INPUT DATA:
──────────

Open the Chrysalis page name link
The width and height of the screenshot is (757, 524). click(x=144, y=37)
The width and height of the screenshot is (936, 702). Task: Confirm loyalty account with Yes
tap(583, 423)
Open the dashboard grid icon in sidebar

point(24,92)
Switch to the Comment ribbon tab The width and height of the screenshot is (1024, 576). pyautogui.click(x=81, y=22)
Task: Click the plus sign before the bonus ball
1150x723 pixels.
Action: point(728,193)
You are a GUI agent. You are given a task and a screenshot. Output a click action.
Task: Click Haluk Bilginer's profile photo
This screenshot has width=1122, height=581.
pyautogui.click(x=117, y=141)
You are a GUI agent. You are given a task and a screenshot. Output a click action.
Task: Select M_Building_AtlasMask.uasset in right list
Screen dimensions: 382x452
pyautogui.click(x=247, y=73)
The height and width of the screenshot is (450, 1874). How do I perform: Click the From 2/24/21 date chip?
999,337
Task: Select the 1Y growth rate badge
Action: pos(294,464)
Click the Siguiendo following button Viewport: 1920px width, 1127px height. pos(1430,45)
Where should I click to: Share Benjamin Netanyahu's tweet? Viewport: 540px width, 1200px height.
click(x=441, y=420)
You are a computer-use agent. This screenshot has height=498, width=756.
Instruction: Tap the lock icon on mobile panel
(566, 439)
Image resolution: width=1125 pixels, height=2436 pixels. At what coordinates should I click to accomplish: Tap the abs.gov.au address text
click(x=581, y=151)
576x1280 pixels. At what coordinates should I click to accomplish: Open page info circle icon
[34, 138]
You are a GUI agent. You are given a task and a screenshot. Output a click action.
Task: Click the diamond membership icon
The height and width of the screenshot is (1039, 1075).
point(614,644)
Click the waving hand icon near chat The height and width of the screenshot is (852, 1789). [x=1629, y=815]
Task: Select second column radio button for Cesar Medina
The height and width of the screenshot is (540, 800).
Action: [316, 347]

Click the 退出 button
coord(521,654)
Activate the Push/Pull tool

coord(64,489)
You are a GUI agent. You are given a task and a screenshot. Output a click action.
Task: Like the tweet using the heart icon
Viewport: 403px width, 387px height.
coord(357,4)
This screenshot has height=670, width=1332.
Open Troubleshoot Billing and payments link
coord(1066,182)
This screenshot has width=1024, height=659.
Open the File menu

──────────

ASSIGNMENT: Can you repeat, word for word, every line above from the one containing "Switch to the" down to the one containing "Task: Select M_Building_AtlasMask.uasset", including both?

EXERCISE SOLUTION:
Switch to the Comment ribbon tab The width and height of the screenshot is (1024, 576). pyautogui.click(x=81, y=22)
Task: Click the plus sign before the bonus ball
1150x723 pixels.
Action: point(728,193)
You are a GUI agent. You are given a task and a screenshot. Output a click action.
Task: Click Haluk Bilginer's profile photo
This screenshot has width=1122, height=581.
pyautogui.click(x=117, y=141)
You are a GUI agent. You are given a task and a screenshot. Output a click action.
Task: Select M_Building_AtlasMask.uasset in right list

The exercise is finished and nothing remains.